- GOAL OF THE EXERCISE -
Each line from the one that contains "Task: Click the 20 hour tick label of XX plot" through the end of the entries should be repeated exactly, with nothing added.

- INPUT -
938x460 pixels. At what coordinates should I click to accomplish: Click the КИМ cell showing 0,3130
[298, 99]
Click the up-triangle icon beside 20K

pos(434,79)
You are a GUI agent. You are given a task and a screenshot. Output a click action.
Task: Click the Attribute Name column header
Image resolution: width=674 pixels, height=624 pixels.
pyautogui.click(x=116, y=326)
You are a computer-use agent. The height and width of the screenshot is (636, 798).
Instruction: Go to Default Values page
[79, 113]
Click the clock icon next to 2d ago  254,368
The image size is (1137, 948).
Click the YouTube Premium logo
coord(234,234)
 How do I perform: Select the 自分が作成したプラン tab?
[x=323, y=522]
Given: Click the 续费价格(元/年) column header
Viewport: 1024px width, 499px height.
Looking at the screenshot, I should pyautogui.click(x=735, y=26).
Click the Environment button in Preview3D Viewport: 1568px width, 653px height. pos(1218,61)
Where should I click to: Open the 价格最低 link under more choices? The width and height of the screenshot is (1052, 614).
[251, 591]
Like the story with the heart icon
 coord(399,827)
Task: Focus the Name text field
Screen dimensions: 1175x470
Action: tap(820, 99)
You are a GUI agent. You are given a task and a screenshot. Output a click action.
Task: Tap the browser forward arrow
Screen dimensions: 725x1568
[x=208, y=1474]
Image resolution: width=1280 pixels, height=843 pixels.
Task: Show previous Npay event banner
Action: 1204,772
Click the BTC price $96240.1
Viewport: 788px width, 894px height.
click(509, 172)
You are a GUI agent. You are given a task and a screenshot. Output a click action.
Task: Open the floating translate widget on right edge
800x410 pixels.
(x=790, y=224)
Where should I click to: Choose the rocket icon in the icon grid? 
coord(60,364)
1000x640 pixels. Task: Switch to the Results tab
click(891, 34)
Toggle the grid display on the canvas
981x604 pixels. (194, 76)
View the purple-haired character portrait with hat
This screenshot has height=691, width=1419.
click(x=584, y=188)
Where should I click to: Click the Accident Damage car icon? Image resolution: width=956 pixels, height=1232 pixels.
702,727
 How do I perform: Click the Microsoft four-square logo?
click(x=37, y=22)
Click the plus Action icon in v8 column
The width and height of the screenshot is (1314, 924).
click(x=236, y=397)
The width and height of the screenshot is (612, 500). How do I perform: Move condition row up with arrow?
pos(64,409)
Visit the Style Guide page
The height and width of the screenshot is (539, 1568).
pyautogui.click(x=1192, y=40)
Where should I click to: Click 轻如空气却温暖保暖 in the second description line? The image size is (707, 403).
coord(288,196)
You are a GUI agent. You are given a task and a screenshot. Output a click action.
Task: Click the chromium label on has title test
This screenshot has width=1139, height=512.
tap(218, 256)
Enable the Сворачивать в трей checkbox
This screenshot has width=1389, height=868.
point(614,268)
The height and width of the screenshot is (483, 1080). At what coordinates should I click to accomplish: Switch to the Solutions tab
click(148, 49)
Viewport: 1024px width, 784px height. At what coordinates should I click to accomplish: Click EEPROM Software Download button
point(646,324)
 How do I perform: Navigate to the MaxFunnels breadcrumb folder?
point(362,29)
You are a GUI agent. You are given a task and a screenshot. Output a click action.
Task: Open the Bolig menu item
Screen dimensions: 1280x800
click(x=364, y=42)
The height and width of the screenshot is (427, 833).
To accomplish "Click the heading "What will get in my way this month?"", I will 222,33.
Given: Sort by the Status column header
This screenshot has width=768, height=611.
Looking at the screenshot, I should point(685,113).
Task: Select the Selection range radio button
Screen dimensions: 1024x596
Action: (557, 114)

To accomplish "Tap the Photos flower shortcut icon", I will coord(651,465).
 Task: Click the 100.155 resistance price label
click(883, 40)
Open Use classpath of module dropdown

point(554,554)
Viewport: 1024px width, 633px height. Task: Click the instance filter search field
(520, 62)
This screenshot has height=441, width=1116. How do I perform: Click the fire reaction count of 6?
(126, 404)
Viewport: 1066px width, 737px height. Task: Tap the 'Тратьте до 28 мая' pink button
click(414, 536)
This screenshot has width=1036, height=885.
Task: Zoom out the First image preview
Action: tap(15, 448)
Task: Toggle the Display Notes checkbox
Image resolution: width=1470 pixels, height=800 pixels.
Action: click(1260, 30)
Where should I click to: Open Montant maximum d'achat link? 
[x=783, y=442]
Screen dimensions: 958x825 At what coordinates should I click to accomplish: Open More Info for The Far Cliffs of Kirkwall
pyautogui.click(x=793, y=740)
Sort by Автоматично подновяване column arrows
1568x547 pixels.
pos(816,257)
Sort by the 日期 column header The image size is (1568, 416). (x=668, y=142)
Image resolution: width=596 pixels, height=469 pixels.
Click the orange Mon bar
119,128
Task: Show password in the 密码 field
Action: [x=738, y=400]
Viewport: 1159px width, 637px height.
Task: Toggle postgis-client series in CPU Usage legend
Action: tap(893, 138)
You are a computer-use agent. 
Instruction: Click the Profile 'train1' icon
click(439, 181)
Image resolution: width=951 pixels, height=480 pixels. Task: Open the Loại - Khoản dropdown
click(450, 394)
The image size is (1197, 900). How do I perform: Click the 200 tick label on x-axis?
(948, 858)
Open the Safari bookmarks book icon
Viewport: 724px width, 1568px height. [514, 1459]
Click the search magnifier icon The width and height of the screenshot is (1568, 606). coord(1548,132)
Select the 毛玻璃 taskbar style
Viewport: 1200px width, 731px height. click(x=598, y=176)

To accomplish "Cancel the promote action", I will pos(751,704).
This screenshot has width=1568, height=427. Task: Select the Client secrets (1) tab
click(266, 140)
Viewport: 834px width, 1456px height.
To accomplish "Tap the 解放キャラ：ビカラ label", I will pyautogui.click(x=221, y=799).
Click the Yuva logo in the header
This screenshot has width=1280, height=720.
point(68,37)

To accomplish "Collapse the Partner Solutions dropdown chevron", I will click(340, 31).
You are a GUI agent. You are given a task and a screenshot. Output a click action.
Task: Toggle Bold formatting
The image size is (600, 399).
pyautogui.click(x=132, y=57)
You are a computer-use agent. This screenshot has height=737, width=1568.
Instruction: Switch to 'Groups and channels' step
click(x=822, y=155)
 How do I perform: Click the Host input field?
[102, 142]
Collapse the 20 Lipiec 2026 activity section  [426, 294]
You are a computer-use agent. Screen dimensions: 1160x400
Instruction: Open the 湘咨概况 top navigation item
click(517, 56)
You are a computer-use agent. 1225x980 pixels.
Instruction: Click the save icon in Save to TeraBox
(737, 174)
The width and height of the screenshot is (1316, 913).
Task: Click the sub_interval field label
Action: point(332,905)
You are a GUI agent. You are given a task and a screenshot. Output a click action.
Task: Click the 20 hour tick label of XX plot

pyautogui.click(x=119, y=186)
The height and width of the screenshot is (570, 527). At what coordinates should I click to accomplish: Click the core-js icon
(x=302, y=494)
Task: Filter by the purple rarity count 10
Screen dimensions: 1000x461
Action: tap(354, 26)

- RESULT OF THIS TASK -
Task: Click the 20 hour tick label of XX plot

pyautogui.click(x=119, y=186)
The height and width of the screenshot is (570, 527). At what coordinates should I click to accomplish: Click the core-js icon
(x=302, y=494)
Task: Filter by the purple rarity count 10
Screen dimensions: 1000x461
Action: tap(354, 26)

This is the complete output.